▶ _Exercise material_:
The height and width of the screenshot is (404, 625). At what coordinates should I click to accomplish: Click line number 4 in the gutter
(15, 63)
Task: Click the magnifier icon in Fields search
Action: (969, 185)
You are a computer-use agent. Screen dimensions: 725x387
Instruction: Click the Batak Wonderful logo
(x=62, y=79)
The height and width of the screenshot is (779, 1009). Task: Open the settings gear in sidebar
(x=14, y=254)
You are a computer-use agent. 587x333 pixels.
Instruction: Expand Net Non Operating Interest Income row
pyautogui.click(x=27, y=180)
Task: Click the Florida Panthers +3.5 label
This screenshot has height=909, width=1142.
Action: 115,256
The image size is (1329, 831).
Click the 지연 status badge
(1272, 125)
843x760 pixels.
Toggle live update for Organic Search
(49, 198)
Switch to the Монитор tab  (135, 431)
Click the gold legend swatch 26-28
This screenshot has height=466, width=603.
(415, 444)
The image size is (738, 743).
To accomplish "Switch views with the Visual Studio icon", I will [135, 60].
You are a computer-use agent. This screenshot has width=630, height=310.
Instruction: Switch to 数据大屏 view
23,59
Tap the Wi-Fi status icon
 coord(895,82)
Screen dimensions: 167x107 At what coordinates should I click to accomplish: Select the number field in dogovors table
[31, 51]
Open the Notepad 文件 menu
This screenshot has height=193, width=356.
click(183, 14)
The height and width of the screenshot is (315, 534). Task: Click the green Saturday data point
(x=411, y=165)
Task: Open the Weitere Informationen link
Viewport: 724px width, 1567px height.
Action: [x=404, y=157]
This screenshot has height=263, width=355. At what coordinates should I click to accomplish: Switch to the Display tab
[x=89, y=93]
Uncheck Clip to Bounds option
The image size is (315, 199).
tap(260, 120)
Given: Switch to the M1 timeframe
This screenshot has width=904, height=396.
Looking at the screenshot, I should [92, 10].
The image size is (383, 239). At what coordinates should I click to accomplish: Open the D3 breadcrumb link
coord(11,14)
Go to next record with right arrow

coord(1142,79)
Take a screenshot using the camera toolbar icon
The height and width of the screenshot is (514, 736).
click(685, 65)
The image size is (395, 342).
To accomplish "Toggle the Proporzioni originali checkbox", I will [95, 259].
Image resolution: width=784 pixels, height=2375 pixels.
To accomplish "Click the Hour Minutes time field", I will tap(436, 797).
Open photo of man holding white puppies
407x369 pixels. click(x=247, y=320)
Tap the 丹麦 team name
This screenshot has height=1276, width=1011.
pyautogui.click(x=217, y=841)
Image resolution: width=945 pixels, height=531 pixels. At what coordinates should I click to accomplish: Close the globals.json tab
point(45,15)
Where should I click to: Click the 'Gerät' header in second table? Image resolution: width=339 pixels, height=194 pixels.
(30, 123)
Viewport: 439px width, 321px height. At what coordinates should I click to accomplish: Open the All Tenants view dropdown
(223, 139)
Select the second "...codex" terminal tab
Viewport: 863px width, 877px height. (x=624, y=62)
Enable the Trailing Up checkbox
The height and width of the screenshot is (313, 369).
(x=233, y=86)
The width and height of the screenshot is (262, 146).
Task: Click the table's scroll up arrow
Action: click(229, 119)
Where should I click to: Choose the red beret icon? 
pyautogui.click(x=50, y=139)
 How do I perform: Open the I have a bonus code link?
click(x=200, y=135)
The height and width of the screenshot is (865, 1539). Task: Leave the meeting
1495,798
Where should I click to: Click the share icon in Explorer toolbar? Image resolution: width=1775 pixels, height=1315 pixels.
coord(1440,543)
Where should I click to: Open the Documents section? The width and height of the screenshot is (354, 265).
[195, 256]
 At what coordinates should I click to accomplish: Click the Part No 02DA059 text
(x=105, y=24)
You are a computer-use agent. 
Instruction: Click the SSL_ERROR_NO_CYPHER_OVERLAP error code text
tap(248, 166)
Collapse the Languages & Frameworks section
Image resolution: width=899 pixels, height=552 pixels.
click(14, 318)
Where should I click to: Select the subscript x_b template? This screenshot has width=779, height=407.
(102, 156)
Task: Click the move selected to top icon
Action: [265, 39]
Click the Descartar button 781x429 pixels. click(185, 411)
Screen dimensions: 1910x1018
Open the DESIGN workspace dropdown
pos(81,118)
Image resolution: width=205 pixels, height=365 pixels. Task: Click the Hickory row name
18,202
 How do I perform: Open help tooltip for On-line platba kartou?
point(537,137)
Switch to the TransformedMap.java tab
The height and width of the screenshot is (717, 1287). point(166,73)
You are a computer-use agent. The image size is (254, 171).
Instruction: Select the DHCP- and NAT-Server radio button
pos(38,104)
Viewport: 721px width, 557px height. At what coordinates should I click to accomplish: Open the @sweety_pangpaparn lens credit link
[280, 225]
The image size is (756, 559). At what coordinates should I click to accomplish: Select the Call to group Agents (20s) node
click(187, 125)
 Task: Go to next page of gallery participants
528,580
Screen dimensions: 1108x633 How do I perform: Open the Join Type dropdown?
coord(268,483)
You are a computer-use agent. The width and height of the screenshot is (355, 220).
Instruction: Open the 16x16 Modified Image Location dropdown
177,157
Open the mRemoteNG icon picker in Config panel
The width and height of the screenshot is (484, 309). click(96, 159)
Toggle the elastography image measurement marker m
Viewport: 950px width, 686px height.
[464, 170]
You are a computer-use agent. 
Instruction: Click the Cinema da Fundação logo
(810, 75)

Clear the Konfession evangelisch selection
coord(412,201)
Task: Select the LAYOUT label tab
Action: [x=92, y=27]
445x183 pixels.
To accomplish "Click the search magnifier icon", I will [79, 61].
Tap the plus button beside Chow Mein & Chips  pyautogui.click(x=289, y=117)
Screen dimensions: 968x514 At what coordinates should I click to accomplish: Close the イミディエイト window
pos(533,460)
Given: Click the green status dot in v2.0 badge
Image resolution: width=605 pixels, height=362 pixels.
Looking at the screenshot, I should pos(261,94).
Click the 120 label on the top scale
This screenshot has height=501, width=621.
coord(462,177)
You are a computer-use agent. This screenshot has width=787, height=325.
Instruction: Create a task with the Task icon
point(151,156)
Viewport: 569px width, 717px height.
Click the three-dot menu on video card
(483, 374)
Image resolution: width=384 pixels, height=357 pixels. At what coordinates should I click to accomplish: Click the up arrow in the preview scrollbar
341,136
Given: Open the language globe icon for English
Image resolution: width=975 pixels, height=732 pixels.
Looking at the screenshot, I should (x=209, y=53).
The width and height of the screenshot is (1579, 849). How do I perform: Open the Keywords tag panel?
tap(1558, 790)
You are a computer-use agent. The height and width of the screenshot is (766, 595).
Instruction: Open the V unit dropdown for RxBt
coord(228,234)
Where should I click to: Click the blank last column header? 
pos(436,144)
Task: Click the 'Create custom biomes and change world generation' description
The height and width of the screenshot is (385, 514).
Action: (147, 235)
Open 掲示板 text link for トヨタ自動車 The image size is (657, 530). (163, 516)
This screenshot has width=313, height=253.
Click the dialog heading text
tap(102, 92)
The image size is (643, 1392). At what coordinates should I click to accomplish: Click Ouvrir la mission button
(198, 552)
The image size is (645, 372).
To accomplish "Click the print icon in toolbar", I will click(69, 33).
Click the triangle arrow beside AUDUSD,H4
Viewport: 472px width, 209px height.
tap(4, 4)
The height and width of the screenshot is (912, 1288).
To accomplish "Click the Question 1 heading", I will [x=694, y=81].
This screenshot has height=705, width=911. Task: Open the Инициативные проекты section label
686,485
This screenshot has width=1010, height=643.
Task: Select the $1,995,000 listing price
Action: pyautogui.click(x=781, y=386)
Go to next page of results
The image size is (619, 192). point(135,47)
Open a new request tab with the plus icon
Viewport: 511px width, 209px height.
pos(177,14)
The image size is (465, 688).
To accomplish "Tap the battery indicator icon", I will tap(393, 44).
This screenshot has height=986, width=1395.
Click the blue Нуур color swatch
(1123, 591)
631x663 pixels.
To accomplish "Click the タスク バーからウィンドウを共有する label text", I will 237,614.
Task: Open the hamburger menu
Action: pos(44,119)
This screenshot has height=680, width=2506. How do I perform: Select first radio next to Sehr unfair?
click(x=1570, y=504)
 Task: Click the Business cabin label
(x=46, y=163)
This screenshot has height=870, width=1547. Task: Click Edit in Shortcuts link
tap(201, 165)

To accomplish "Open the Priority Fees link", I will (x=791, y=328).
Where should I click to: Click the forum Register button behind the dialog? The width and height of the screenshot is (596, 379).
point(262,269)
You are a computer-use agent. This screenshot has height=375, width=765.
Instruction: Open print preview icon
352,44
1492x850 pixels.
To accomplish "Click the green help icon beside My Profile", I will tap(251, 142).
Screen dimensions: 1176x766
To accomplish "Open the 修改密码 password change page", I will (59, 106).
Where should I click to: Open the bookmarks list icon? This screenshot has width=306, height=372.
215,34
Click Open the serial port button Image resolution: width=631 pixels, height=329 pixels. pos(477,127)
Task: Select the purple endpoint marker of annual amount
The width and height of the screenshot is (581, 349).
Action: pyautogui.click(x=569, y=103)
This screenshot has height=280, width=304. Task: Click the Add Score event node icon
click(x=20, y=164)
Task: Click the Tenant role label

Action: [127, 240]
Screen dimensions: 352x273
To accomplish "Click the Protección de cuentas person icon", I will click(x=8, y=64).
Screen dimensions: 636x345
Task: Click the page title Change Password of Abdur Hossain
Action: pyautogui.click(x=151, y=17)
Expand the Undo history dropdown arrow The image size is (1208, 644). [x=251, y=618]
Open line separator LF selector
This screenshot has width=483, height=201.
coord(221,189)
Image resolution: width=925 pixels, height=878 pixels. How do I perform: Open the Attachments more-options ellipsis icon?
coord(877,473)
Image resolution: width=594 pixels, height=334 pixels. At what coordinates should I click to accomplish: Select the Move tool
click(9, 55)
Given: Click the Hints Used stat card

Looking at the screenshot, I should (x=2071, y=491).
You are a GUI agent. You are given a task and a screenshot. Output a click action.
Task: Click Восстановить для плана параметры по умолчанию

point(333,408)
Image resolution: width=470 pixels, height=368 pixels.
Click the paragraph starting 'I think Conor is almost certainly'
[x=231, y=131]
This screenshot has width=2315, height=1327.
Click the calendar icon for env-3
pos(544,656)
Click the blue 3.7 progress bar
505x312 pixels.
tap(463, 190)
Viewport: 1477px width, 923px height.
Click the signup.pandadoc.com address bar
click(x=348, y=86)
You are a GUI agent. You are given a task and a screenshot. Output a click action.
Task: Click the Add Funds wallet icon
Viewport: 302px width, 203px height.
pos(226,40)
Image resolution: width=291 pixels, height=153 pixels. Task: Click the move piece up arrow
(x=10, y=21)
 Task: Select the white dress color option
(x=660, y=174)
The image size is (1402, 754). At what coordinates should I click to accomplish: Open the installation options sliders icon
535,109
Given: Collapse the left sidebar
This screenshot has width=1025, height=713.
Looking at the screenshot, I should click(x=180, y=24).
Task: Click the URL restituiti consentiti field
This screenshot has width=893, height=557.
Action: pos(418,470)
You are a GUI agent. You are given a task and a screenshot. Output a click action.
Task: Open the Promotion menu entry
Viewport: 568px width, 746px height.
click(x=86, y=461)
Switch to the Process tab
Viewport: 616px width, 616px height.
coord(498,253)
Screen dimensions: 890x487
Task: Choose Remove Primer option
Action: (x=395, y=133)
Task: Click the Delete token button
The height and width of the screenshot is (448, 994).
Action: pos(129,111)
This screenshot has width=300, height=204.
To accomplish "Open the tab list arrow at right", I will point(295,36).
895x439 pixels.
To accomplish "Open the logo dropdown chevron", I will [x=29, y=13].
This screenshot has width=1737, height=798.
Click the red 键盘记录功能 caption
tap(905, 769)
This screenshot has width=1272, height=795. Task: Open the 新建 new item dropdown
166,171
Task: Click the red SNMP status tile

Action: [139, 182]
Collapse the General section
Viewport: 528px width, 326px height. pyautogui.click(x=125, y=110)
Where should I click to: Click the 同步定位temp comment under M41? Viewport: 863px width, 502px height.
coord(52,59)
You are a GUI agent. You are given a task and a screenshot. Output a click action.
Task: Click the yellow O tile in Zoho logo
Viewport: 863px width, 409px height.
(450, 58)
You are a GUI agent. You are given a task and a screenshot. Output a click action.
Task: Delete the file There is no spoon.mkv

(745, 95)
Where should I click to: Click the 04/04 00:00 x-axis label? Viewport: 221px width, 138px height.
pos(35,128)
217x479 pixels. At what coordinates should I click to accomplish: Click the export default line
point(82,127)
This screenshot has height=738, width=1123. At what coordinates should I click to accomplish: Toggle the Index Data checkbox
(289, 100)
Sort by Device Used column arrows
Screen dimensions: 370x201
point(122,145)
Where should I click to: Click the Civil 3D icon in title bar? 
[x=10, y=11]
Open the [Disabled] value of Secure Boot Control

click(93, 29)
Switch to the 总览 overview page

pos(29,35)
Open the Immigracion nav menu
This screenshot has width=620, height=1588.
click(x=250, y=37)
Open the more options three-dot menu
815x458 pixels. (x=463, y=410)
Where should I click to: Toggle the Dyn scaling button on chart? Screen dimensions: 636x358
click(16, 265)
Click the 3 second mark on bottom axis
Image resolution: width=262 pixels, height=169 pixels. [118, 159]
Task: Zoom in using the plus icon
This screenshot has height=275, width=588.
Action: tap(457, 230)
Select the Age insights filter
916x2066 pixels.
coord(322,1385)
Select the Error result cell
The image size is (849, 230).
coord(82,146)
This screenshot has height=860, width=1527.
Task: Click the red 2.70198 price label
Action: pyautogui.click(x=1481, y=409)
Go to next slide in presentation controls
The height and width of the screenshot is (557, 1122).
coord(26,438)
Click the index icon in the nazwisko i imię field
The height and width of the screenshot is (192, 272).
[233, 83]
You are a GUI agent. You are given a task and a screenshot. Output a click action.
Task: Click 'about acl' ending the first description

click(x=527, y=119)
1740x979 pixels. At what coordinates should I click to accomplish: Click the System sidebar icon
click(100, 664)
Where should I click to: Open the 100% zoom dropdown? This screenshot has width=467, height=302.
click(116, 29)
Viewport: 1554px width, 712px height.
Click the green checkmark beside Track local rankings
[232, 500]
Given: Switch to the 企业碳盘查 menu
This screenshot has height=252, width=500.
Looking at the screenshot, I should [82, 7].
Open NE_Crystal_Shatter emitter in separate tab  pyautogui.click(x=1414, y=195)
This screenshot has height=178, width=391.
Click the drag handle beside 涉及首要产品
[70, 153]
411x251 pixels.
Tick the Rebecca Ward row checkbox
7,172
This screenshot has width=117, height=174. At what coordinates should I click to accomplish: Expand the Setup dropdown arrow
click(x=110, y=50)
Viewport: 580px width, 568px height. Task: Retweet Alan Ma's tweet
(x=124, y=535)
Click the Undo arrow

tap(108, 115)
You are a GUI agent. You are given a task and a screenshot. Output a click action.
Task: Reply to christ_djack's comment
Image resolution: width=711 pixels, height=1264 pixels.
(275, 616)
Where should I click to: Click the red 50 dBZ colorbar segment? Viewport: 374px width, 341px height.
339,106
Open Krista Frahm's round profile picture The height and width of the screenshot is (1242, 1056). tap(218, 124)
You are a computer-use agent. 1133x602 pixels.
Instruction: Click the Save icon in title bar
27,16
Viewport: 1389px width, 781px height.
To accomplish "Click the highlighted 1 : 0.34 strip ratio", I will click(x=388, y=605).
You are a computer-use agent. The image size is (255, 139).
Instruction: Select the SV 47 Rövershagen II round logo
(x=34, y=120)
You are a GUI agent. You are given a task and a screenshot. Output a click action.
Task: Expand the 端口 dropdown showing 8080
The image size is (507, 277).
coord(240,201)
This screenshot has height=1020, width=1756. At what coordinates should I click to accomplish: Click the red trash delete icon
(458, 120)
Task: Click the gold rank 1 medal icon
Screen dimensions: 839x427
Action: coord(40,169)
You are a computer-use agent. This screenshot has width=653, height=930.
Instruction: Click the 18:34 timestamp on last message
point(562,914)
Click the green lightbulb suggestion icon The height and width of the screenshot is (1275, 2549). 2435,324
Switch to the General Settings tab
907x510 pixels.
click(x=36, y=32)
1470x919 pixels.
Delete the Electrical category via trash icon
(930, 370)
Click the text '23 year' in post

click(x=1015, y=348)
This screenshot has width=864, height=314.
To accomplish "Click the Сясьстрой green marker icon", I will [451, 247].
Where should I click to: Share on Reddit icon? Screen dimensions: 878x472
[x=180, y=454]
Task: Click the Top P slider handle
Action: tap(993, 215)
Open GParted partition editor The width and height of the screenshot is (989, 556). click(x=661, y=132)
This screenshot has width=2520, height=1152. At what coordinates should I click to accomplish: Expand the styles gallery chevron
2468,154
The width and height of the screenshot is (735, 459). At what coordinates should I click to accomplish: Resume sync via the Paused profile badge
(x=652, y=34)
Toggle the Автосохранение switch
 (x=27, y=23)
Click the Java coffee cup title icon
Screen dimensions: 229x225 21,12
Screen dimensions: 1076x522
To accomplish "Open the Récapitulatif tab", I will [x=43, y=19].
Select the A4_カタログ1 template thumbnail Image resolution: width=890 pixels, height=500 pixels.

▶ _Problem to solve_: Show each line above that contains the string "tile". Case counts.

▶ _Result for this task_:
Task: Click the red SNMP status tile
Task: Click the yellow O tile in Zoho logo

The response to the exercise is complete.